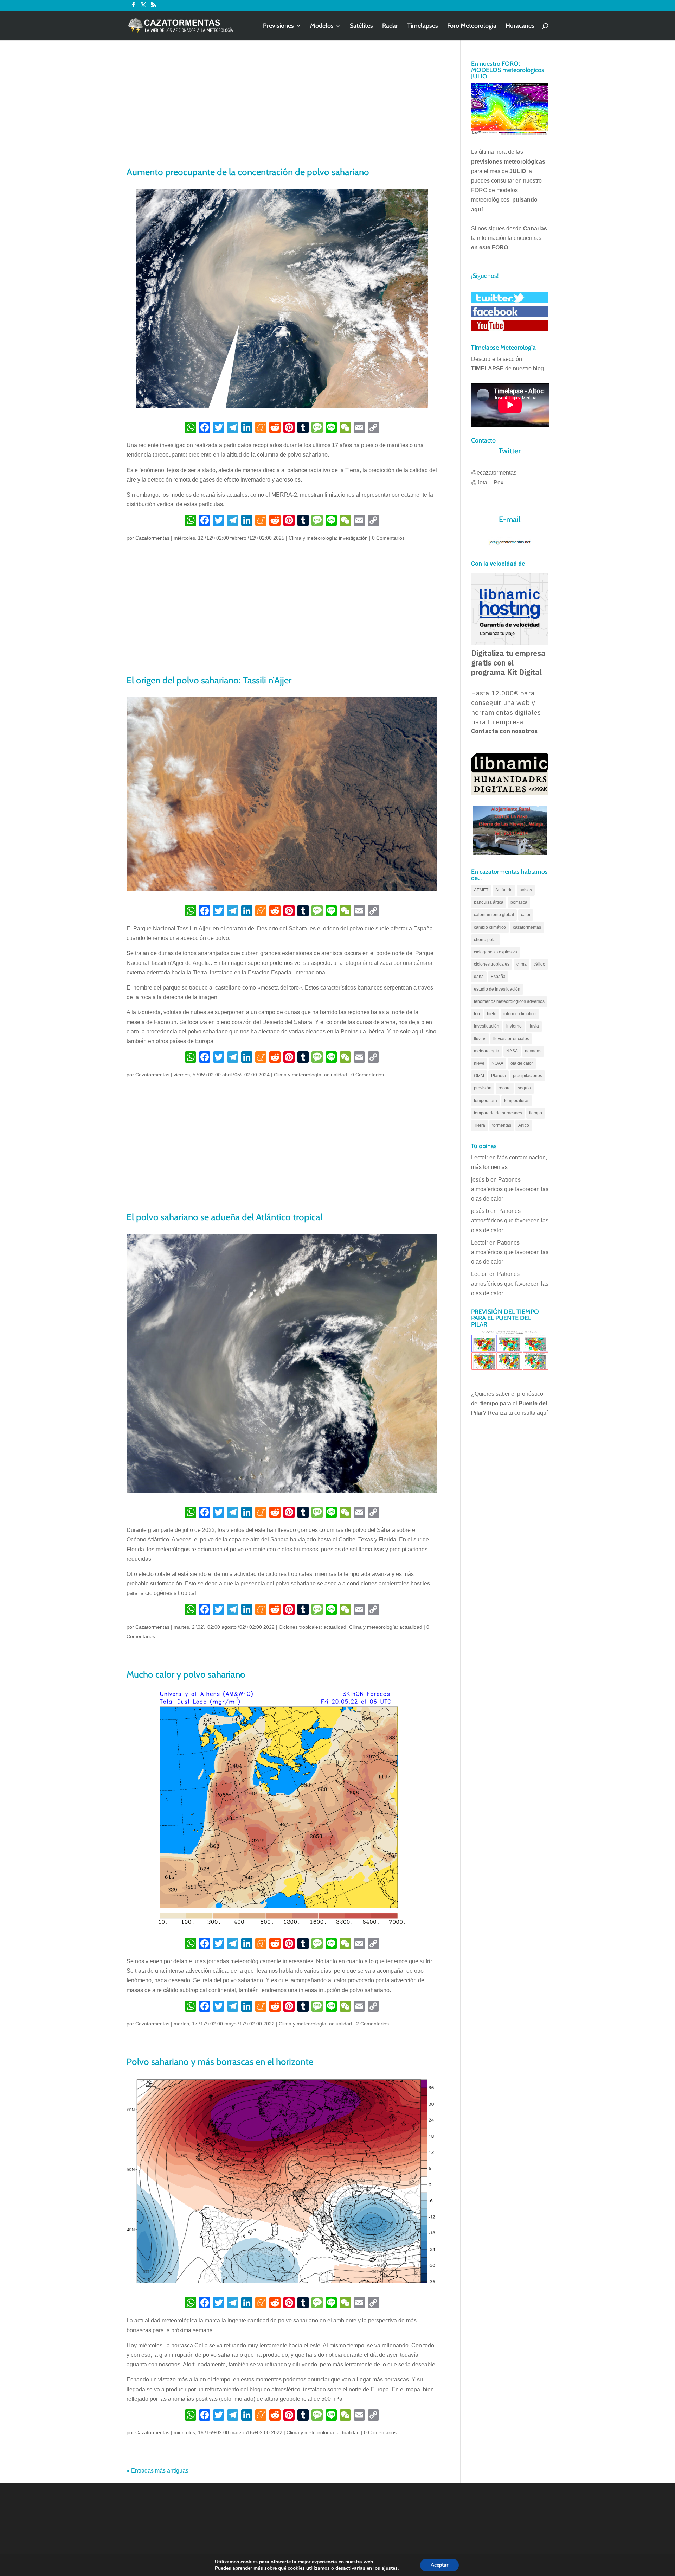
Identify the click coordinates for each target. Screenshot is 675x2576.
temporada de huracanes (498, 1113)
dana (479, 976)
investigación (486, 1026)
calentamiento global (494, 914)
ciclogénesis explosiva (495, 951)
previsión (482, 1088)
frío (477, 1013)
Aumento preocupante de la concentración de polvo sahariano (248, 172)
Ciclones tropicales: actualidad (312, 1627)
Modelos (322, 26)
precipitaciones (527, 1075)
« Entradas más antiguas (157, 2471)
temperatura (485, 1100)
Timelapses (422, 26)
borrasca (518, 902)
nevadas (533, 1051)
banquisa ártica (488, 902)
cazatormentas (527, 927)
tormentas (501, 1125)
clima (521, 964)
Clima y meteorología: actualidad (310, 1074)
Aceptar (439, 2565)
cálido (539, 964)
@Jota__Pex (487, 482)
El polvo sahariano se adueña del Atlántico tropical (224, 1217)
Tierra (479, 1125)
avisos (526, 890)
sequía (524, 1088)
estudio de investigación (497, 989)
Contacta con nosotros (504, 731)
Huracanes (520, 26)
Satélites (361, 26)
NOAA (497, 1063)
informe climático (519, 1013)
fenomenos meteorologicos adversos (509, 1001)
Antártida (504, 890)
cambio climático (490, 927)
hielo (491, 1013)
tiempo (535, 1113)
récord (505, 1088)
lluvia (534, 1026)
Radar (390, 26)
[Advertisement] (282, 112)
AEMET (481, 890)
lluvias (480, 1038)
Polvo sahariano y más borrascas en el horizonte (220, 2061)
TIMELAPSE (487, 368)
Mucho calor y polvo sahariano (186, 1674)
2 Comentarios (372, 2024)
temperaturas (516, 1100)
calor (526, 914)
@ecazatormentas (493, 473)
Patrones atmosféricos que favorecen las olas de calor (509, 1189)
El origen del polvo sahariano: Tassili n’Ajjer (209, 680)
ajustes (389, 2568)
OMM (479, 1075)
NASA (512, 1051)
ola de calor (521, 1063)
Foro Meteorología (471, 26)
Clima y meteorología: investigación (328, 538)
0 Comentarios (388, 538)
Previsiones (278, 26)
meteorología (486, 1051)
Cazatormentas (152, 538)
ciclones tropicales (491, 964)
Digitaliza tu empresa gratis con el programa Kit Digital (508, 662)
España (498, 976)
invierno (514, 1026)
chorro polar (485, 939)
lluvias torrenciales (511, 1038)
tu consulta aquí (528, 1413)
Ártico (523, 1125)
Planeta (498, 1075)
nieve (479, 1063)
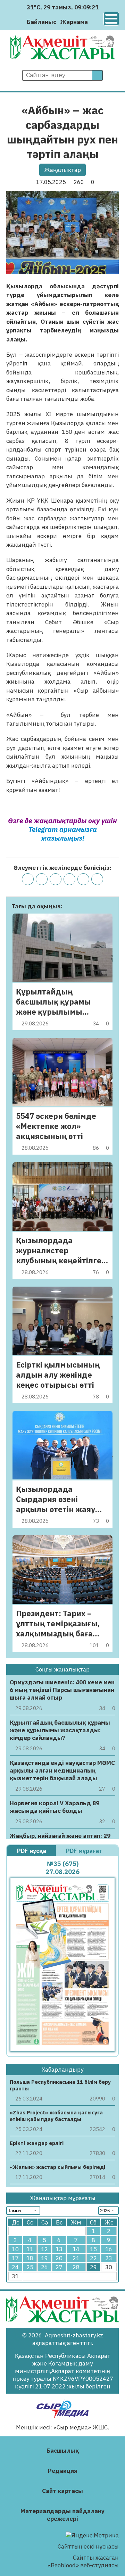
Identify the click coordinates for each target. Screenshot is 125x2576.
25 (29, 2267)
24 (15, 2267)
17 (15, 2258)
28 (76, 2267)
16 (108, 2249)
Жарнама (74, 22)
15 (93, 2249)
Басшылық (63, 2450)
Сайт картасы (62, 2491)
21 (76, 2258)
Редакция (62, 2471)
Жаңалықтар (62, 170)
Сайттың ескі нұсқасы (88, 2546)
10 (15, 2249)
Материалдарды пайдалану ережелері (62, 2515)
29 (93, 2267)
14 (76, 2249)
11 (29, 2249)
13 (59, 2249)
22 (93, 2258)
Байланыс (41, 22)
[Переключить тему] (95, 22)
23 (108, 2258)
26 (44, 2267)
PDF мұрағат (85, 1851)
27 (59, 2267)
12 (44, 2249)
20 (59, 2258)
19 (44, 2258)
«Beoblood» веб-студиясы (83, 2565)
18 (29, 2258)
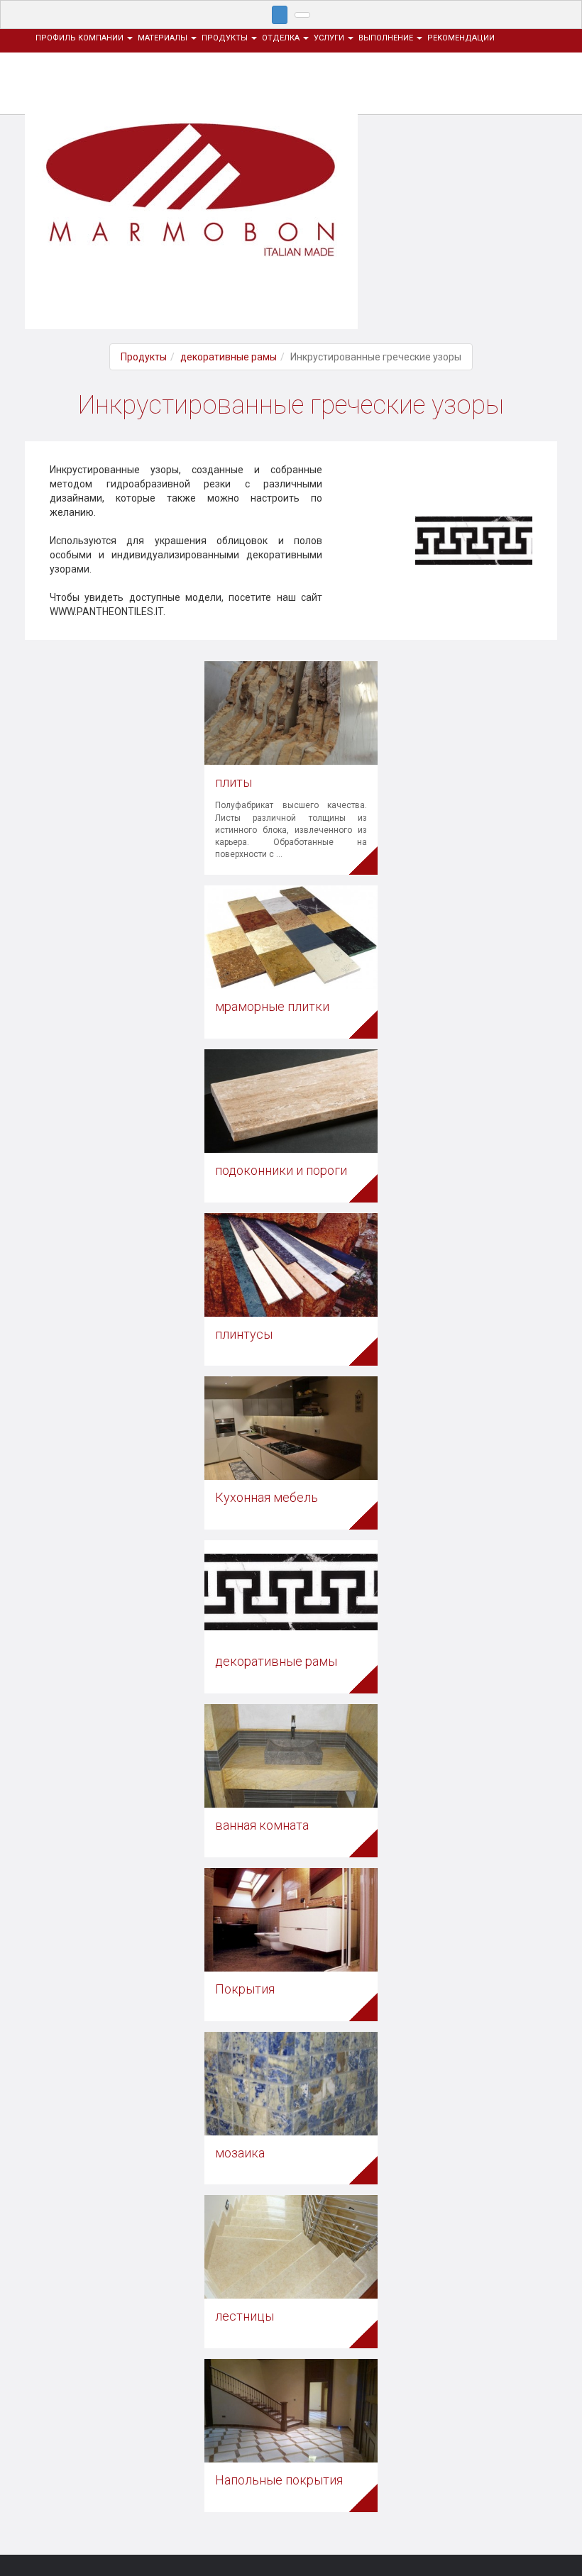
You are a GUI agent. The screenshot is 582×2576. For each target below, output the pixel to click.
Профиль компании (80, 38)
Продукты (226, 38)
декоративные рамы (228, 357)
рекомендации (461, 38)
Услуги (330, 38)
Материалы (164, 38)
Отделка (282, 38)
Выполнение (386, 38)
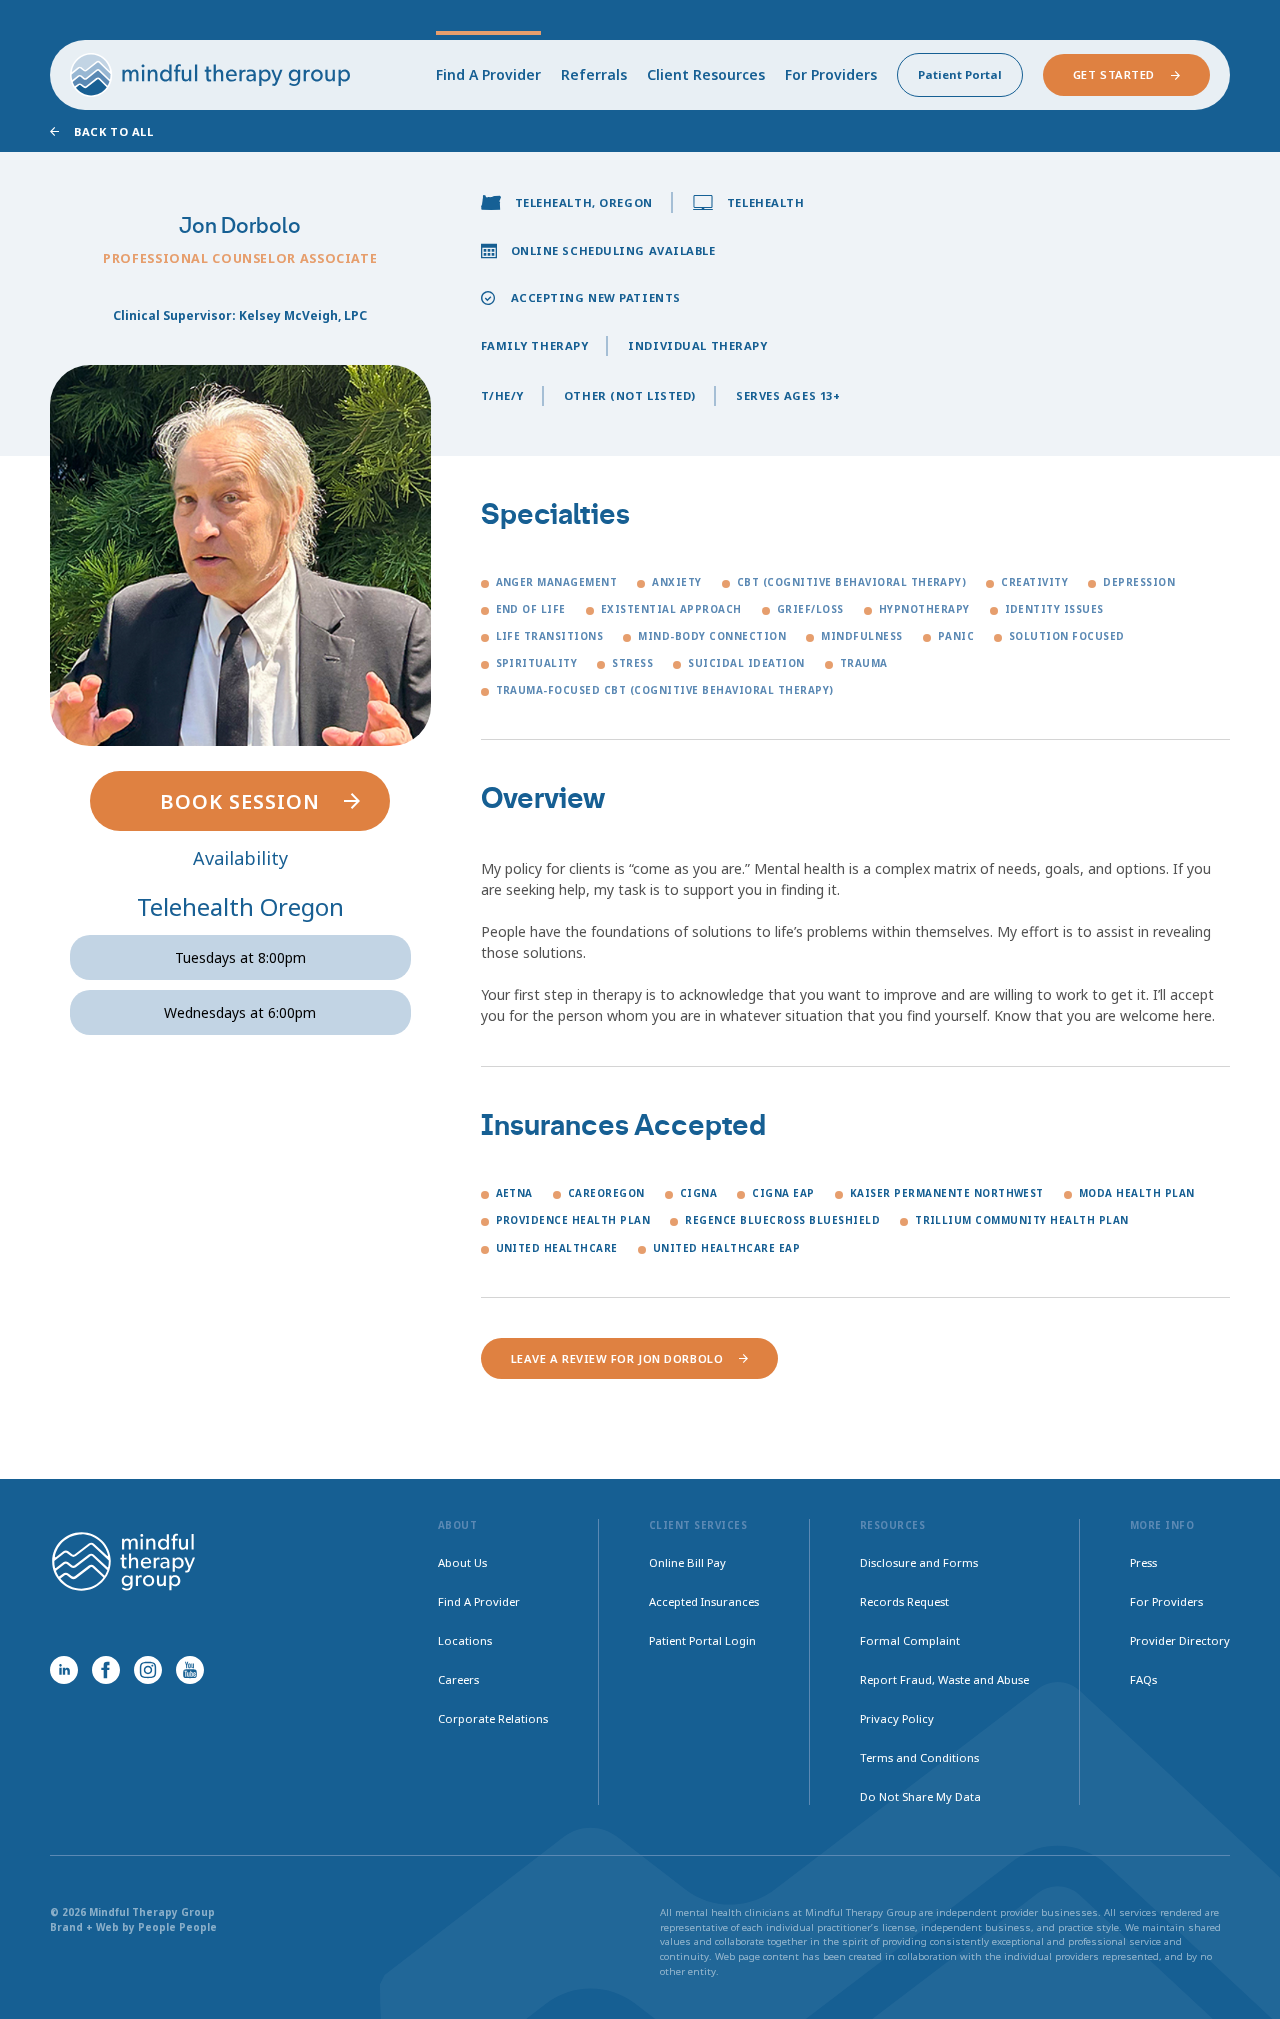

══════════

#### TASK DIRECTIONS
Render the lines from the start of the rows through the line containing "ciclones tropicales (491, 964)", inclusive, as a Markdown table with the columns No. and Line, numbering each line. Omit blank lines and pictures.

#### OUTPUT
| No. | Line |
|---|---|
| 1 | Identify the click coordinates for each target. Screenshot is 675x2576. |
| 2 | temporada de huracanes (498, 1113) |
| 3 | dana (479, 976) |
| 4 | investigación (486, 1026) |
| 5 | calentamiento global (494, 914) |
| 6 | ciclogénesis explosiva (495, 951) |
| 7 | previsión (482, 1088) |
| 8 | frío (477, 1013) |
| 9 | Aumento preocupante de la concentración de polvo sahariano (248, 172) |
| 10 | Ciclones tropicales: actualidad (312, 1627) |
| 11 | Modelos (322, 26) |
| 12 | precipitaciones (527, 1075) |
| 13 | « Entradas más antiguas (157, 2471) |
| 14 | temperatura (485, 1100) |
| 15 | Timelapses (422, 26) |
| 16 | borrasca (518, 902) |
| 17 | nevadas (533, 1051) |
| 18 | banquisa ártica (488, 902) |
| 19 | cazatormentas (527, 927) |
| 20 | tormentas (501, 1125) |
| 21 | clima (521, 964) |
| 22 | Clima y meteorología: actualidad (310, 1074) |
| 23 | Aceptar (439, 2565) |
| 24 | cálido (539, 964) |
| 25 | @Jota__Pex (487, 482) |
| 26 | El polvo sahariano se adueña del Atlántico tropical (224, 1217) |
| 27 | Tierra (479, 1125) |
| 28 | avisos (526, 890) |
| 29 | sequía (524, 1088) |
| 30 | estudio de investigación (497, 989) |
| 31 | Contacta con nosotros (504, 731) |
| 32 | Huracanes (520, 26) |
| 33 | Satélites (361, 26) |
| 34 | NOAA (497, 1063) |
| 35 | informe climático (519, 1013) |
| 36 | fenomenos meteorologicos adversos (509, 1001) |
| 37 | Antártida (504, 890) |
| 38 | cambio climático (490, 927) |
| 39 | hielo (491, 1013) |
| 40 | tiempo (535, 1113) |
| 41 | récord (505, 1088) |
| 42 | lluvia (534, 1026) |
| 43 | Radar (390, 26) |
| 44 | [Advertisement] (282, 112) |
| 45 | AEMET (481, 890) |
| 46 | lluvias (480, 1038) |
| 47 | Polvo sahariano y más borrascas en el horizonte (220, 2061) |
| 48 | TIMELAPSE (487, 368) |
| 49 | Mucho calor y polvo sahariano (186, 1674) |
| 50 | 2 Comentarios (372, 2024) |
| 51 | temperaturas (516, 1100) |
| 52 | calor (526, 914) |
| 53 | @ecazatormentas (493, 473) |
| 54 | Patrones atmosféricos que favorecen las olas de calor (509, 1189) |
| 55 | El origen del polvo sahariano: Tassili n’Ajjer (209, 680) |
| 56 | ajustes (389, 2568) |
| 57 | OMM (479, 1075) |
| 58 | NASA (512, 1051) |
| 59 | ola de calor (521, 1063) |
| 60 | Foro Meteorología (471, 26) |
| 61 | Clima y meteorología: investigación (328, 538) |
| 62 | 0 Comentarios (388, 538) |
| 63 | Previsiones (278, 26) |
| 64 | meteorología (486, 1051) |
| 65 | Cazatormentas (152, 538) |
| 66 | ciclones tropicales (491, 964) |